The error message indicates that OpenBLAS was unable to create additional threads because your user had used all the threads RLIMIT_NPROC
had given it.
Since you're running on a cluster, it's unlikely that your user is running many threads (unlike, say, if you were on your personal machine and browsing the web, playing music, &c), so it's reasonable to conclude that OpenBLAS is trying to start multiple threads.
How OpenBLAS Uses Threads
OpenBLAS can use multiple threads to accelerate linear algebra. You may want many threads for solving a single, larger problem quickly. You may want fewer threads for solving many smaller problems simultaneously.
OpenBLAS has several ways to limit the number of threads it uses. These are controlled via:
export OPENBLAS_NUM_THREADS=4
export GOTO_NUM_THREADS=4
export OMP_NUM_THREADS=4
The priorities are OPENBLAS_NUM_THREADS > GOTO_NUM_THREADS > OMP_NUM_THREADS. (I think this means that OPENBLAS_NUM_THREADS
overrides OMP_NUM_THREADS
; however, OpenBLAS ignores OPENBLAS_NUM_THREADS
and GOTO_NUM_THREADS
when compiled with USE_OPENMP=1
.)
If none of the foregoing variables are set, OpenBLAS will run using a number of threads equal to the number of cores on your machine (32 on your machine)
Your Situation
Your cluster has 32-core CPUs. You're trying to run 36 instances of Python. Each instance requires 1 thread for Python + 32 threads for OpenBLAS. You'll also need 1 thread for your SSH connection and 1 thread for your shell. That means that you need 36*(32+1)+2=1190 threads.
The nuclear option for fixing the problem is to use:
export OPENBLAS_NUM_THREADS=1
which should bring you down to 36*(1+1)+2=74 threads.

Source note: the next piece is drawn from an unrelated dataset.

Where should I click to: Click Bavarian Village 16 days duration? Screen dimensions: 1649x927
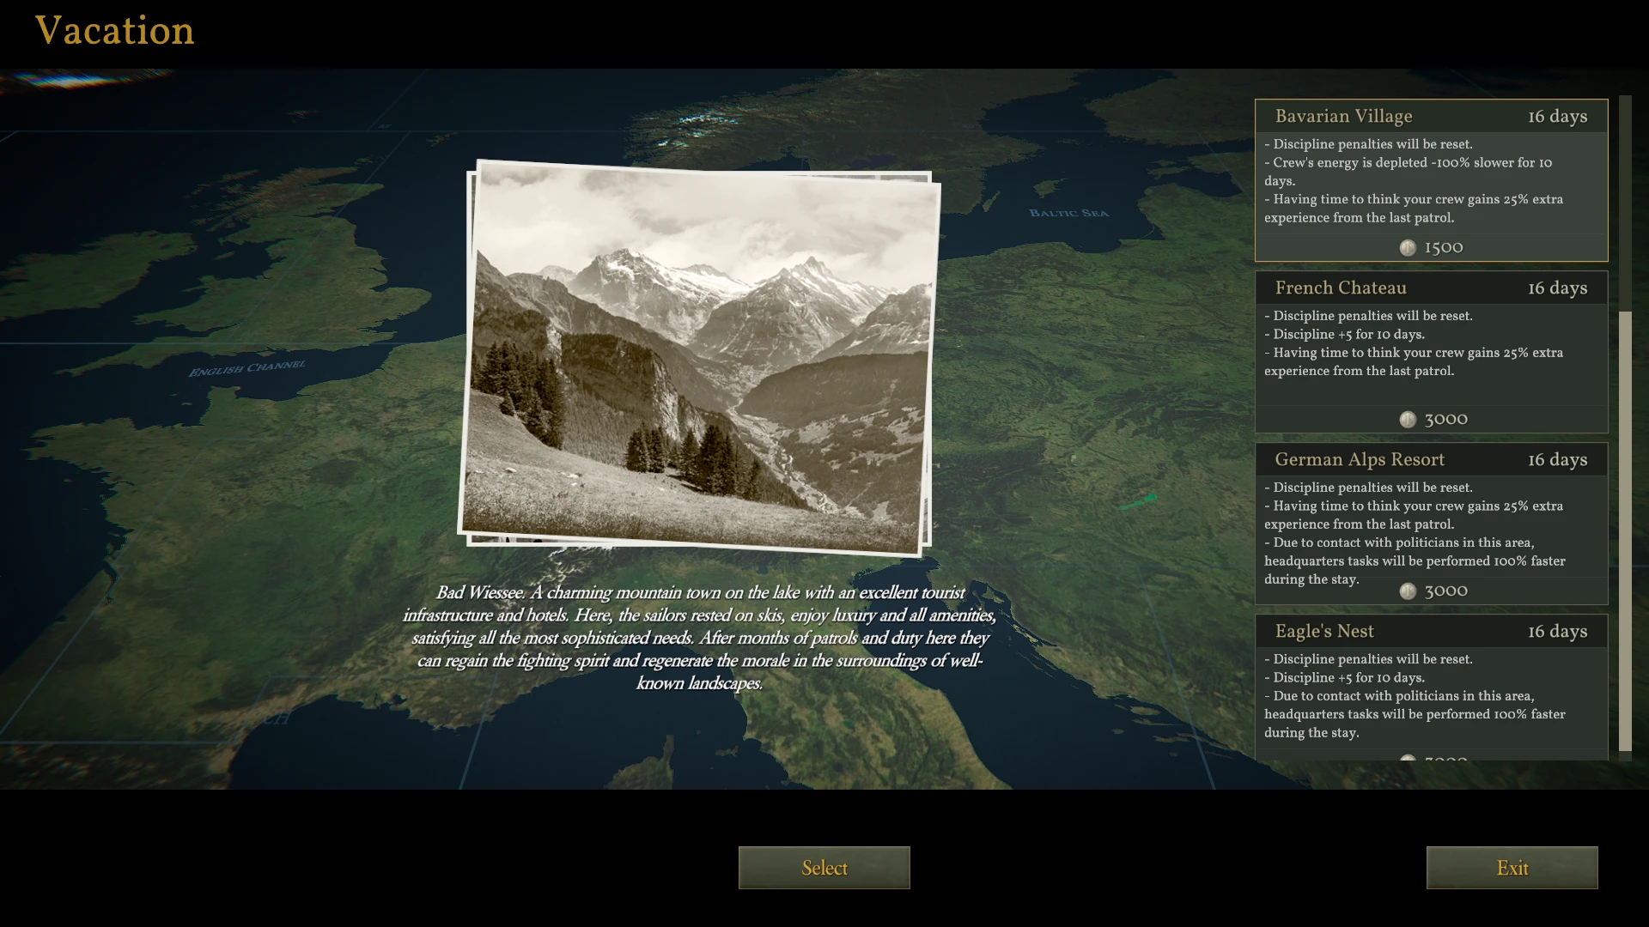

Since you have spare capacity, you could adjust OPENBLAS_NUM_THREADS
to a higher value, but then the OpenBLAS instances owned by your separate Python processes will interfere with each other. So there's a trade-off between how fast you get one solution versus how fast you can get many solutions. Ideally, you can solve this trade-off by running fewer Pythons per node and using more nodes.